------ DATA PROVIDED ------
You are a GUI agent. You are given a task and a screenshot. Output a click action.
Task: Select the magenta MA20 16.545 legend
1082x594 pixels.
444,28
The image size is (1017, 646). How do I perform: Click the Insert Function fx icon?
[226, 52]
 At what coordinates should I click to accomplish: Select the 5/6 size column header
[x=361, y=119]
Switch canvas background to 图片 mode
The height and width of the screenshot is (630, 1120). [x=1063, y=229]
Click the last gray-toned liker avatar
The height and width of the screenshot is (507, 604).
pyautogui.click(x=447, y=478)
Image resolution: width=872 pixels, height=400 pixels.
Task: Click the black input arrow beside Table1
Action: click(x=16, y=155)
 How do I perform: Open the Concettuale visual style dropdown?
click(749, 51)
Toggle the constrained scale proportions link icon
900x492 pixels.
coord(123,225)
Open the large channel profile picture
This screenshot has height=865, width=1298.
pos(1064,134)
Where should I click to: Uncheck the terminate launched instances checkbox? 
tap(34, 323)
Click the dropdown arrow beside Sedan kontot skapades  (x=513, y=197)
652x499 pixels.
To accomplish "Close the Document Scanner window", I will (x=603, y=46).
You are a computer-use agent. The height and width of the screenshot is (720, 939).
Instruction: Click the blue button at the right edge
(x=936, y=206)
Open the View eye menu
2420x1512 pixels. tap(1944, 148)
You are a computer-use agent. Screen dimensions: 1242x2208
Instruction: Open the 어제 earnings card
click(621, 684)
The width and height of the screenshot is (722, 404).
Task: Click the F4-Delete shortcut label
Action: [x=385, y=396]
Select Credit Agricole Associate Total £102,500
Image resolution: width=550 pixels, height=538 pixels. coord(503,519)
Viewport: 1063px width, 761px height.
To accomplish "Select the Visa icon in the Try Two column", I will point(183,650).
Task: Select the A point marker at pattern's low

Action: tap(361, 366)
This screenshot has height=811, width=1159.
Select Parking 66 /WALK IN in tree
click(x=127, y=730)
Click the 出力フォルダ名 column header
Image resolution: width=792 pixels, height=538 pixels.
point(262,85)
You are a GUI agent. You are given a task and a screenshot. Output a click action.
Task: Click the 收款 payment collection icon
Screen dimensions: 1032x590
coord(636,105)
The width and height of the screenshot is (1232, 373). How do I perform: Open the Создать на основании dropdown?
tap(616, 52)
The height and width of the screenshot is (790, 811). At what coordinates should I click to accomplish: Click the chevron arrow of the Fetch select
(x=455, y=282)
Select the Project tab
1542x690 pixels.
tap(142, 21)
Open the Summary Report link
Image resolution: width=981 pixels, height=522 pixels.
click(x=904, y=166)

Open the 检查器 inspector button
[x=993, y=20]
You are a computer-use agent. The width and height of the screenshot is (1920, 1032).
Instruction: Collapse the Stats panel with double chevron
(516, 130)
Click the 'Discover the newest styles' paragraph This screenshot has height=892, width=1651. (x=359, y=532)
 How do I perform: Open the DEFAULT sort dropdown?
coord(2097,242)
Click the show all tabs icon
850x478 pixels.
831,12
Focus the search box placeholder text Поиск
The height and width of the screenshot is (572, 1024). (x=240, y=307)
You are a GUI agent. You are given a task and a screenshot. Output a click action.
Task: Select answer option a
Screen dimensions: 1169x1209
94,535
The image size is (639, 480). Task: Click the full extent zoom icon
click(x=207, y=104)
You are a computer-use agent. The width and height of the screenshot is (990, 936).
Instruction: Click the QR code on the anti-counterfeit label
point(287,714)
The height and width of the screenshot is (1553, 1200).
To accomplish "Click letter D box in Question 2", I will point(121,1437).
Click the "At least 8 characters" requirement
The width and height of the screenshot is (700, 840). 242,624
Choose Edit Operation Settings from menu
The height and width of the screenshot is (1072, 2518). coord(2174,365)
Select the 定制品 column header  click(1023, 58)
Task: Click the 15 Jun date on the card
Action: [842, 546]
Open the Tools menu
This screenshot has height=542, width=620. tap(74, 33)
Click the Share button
------
- _PROBLEM STATEMENT_
The range begins at the line containing "Screen dimensions: 1169x1209" and ends at the last line of the entries; reproduce it exactly.

- _EXPECTED OUTPUT_
Screen dimensions: 1169x1209
94,535
The image size is (639, 480). Task: Click the full extent zoom icon
click(x=207, y=104)
You are a computer-use agent. The width and height of the screenshot is (990, 936).
Instruction: Click the QR code on the anti-counterfeit label
point(287,714)
The height and width of the screenshot is (1553, 1200).
To accomplish "Click letter D box in Question 2", I will point(121,1437).
Click the "At least 8 characters" requirement
The width and height of the screenshot is (700, 840). 242,624
Choose Edit Operation Settings from menu
The height and width of the screenshot is (1072, 2518). coord(2174,365)
Select the 定制品 column header  click(1023, 58)
Task: Click the 15 Jun date on the card
Action: [842, 546]
Open the Tools menu
This screenshot has height=542, width=620. tap(74, 33)
Click the Share button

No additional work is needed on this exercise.